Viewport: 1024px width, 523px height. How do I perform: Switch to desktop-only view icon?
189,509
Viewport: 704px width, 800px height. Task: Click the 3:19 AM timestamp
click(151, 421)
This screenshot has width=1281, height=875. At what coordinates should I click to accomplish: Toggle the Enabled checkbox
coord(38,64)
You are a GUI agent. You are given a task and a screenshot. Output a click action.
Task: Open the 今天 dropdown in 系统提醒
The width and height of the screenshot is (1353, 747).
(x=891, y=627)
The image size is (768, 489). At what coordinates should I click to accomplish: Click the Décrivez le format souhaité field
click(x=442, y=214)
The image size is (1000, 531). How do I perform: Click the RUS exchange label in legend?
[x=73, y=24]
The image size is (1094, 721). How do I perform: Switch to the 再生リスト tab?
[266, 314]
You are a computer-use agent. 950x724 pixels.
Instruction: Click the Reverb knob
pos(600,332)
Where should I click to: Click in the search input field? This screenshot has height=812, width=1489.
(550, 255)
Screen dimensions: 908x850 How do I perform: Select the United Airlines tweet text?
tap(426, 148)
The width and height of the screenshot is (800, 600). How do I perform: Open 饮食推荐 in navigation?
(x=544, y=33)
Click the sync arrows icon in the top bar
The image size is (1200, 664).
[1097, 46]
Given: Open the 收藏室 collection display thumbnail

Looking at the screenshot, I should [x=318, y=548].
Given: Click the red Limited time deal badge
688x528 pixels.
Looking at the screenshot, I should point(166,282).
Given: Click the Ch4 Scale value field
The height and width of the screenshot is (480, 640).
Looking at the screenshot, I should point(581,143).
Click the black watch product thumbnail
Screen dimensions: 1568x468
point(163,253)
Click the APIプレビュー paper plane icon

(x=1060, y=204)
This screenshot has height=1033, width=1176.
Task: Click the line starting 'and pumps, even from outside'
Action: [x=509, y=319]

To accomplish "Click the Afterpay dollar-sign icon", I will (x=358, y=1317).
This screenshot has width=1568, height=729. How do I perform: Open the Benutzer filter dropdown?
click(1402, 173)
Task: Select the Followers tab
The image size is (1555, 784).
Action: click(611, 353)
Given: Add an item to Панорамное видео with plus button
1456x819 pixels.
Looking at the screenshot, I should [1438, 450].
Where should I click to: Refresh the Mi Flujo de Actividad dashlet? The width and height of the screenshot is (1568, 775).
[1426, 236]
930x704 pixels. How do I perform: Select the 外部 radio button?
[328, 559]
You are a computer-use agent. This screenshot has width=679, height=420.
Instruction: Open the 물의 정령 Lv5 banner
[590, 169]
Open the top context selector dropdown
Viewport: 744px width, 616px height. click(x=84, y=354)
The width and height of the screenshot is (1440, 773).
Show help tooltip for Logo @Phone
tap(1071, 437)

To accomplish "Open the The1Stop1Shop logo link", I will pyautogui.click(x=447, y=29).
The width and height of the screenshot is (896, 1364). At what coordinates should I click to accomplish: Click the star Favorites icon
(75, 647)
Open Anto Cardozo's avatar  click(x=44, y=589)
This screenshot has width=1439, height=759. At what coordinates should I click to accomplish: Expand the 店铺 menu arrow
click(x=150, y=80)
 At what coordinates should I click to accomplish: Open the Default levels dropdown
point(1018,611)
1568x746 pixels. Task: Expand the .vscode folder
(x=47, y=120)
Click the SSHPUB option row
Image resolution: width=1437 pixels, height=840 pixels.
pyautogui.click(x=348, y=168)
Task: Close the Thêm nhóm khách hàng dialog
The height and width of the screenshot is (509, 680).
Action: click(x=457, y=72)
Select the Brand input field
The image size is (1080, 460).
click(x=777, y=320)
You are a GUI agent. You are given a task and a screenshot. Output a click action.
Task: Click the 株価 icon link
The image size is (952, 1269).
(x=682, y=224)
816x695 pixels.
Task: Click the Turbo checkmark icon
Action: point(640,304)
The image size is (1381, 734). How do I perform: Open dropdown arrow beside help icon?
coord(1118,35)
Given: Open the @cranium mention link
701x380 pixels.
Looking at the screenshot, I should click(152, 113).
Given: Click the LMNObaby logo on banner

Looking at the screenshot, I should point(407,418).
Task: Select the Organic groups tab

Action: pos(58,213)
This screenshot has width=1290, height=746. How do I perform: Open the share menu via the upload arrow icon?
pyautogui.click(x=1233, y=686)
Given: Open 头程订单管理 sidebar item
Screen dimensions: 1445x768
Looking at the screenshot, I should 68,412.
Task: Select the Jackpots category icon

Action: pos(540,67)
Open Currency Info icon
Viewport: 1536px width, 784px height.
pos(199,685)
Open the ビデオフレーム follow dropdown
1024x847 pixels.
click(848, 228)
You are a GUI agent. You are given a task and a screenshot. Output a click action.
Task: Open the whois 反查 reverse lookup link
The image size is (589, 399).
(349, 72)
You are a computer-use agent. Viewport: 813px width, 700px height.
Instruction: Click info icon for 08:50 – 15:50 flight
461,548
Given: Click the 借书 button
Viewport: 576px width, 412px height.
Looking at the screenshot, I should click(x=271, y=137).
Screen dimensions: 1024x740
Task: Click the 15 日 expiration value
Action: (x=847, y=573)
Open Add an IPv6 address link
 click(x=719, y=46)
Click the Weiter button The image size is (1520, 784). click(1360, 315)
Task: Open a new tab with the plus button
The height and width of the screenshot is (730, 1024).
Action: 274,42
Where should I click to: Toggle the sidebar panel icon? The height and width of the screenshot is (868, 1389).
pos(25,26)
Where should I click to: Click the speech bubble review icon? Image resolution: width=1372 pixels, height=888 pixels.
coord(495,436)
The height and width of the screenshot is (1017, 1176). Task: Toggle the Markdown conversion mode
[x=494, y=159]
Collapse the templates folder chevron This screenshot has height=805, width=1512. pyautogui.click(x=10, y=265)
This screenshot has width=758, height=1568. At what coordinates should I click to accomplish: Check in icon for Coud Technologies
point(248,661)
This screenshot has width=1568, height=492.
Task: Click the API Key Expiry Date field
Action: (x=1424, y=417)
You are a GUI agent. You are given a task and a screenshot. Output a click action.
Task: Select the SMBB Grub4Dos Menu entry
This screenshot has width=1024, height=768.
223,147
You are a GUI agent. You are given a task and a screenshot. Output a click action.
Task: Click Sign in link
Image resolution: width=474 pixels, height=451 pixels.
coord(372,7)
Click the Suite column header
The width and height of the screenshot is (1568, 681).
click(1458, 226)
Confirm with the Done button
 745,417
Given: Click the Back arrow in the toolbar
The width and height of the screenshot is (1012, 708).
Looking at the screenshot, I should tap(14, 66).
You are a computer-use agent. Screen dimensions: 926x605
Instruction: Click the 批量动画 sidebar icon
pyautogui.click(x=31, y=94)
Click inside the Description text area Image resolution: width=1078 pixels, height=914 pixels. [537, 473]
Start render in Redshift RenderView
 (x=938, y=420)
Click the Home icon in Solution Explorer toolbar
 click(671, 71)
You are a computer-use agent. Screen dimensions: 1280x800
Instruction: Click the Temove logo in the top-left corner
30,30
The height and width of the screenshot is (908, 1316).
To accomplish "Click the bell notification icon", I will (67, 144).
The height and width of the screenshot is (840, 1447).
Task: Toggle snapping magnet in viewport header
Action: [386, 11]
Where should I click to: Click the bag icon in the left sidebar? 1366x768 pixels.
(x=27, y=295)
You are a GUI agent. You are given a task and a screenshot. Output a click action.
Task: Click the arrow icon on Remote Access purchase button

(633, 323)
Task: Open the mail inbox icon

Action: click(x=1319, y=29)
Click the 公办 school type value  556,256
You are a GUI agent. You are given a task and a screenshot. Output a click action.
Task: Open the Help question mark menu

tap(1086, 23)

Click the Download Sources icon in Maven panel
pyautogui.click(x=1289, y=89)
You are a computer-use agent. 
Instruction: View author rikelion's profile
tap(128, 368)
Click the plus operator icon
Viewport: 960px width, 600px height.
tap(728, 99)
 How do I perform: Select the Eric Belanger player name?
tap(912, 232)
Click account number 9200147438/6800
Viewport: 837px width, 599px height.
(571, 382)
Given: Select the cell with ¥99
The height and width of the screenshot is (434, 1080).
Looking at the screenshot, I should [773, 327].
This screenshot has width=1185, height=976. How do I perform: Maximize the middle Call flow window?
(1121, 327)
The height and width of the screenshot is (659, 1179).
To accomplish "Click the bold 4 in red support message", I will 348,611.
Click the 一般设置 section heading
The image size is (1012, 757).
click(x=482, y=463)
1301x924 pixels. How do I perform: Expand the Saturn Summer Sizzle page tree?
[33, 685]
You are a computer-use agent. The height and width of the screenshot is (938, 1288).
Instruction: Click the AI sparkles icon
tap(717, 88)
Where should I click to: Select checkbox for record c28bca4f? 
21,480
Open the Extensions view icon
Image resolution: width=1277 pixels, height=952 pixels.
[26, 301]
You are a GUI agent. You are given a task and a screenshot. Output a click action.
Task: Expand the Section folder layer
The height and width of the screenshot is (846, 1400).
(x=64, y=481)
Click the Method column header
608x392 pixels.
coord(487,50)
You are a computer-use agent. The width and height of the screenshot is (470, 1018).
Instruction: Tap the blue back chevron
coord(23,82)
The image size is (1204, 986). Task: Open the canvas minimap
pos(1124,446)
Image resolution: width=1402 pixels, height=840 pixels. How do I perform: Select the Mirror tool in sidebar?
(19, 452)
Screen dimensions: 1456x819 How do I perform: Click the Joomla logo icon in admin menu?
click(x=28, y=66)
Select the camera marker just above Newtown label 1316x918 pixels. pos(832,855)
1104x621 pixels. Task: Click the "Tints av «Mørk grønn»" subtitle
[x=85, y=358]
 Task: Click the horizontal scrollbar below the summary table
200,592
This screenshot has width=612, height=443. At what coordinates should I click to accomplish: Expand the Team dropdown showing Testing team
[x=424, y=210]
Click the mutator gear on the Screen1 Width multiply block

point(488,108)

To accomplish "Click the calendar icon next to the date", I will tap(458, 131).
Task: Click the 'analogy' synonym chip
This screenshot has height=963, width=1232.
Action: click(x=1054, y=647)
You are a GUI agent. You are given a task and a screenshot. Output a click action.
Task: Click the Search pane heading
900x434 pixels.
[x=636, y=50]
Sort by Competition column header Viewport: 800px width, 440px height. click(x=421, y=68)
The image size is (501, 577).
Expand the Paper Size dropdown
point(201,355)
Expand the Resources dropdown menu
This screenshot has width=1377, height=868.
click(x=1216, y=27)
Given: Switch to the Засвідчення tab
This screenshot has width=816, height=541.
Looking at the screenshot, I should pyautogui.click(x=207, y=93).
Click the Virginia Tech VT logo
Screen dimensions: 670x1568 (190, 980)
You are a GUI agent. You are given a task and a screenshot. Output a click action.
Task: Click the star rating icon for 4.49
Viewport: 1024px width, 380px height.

* REQUIREMENTS *
Tally how many lines in the rows above contain the word "column". Reply with the number alone.

* WORKED SOLUTION *
3